### [Task requirements]
The copy must match the data word for word and contain no pictures.

### [Records]
=== Section Start ===
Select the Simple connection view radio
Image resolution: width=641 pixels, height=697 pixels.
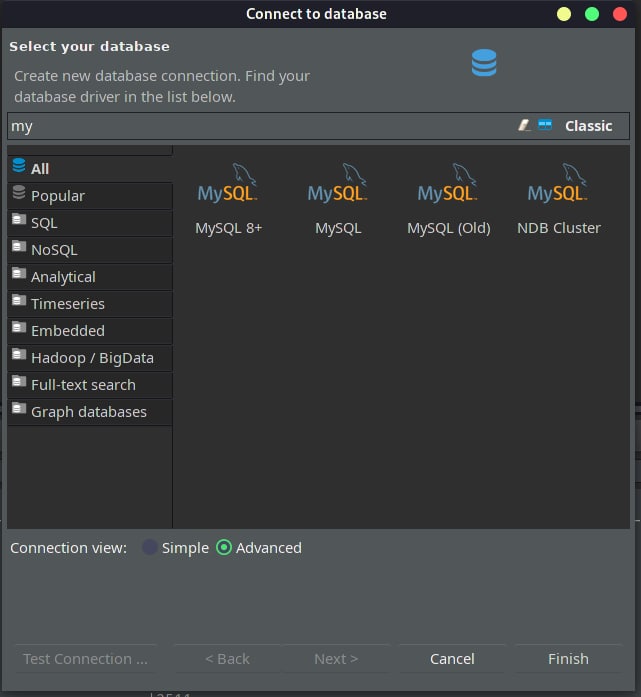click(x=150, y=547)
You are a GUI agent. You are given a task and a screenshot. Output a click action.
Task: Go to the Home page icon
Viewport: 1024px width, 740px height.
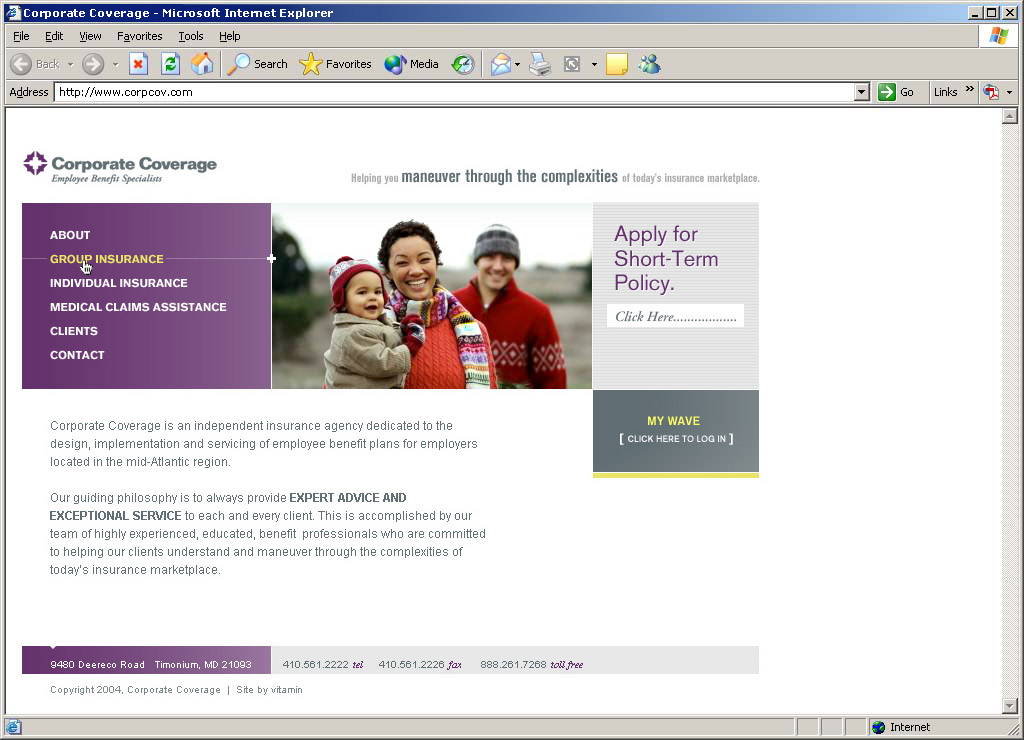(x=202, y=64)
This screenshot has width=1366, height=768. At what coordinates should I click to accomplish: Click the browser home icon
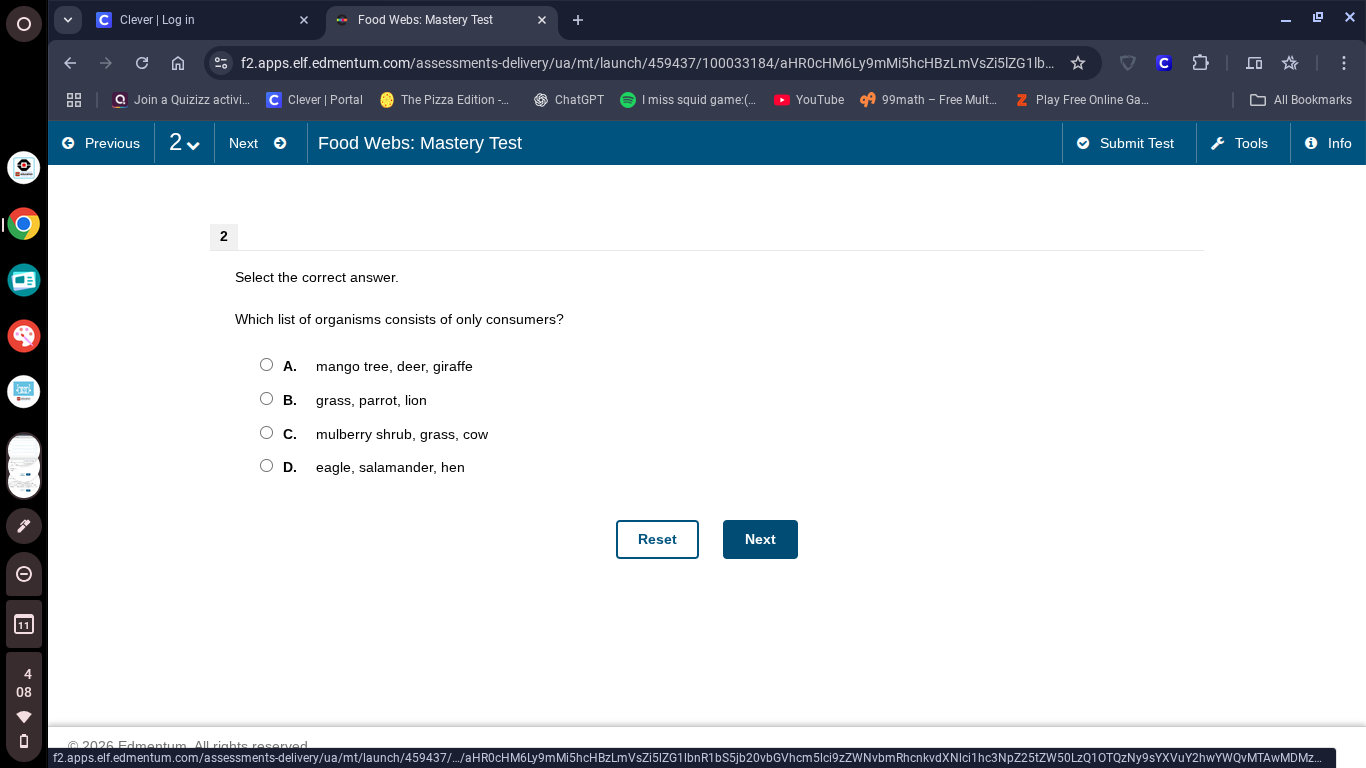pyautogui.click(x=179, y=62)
=== Section End ===
### [Answer to this exercise]
Select the Simple connection view radio
Image resolution: width=641 pixels, height=697 pixels.
click(x=150, y=547)
You are a GUI agent. You are given a task and a screenshot. Output a click action.
Task: Go to the Home page icon
Viewport: 1024px width, 740px height.
(x=202, y=64)
This screenshot has width=1366, height=768. At what coordinates should I click to accomplish: Click the browser home icon
pyautogui.click(x=179, y=62)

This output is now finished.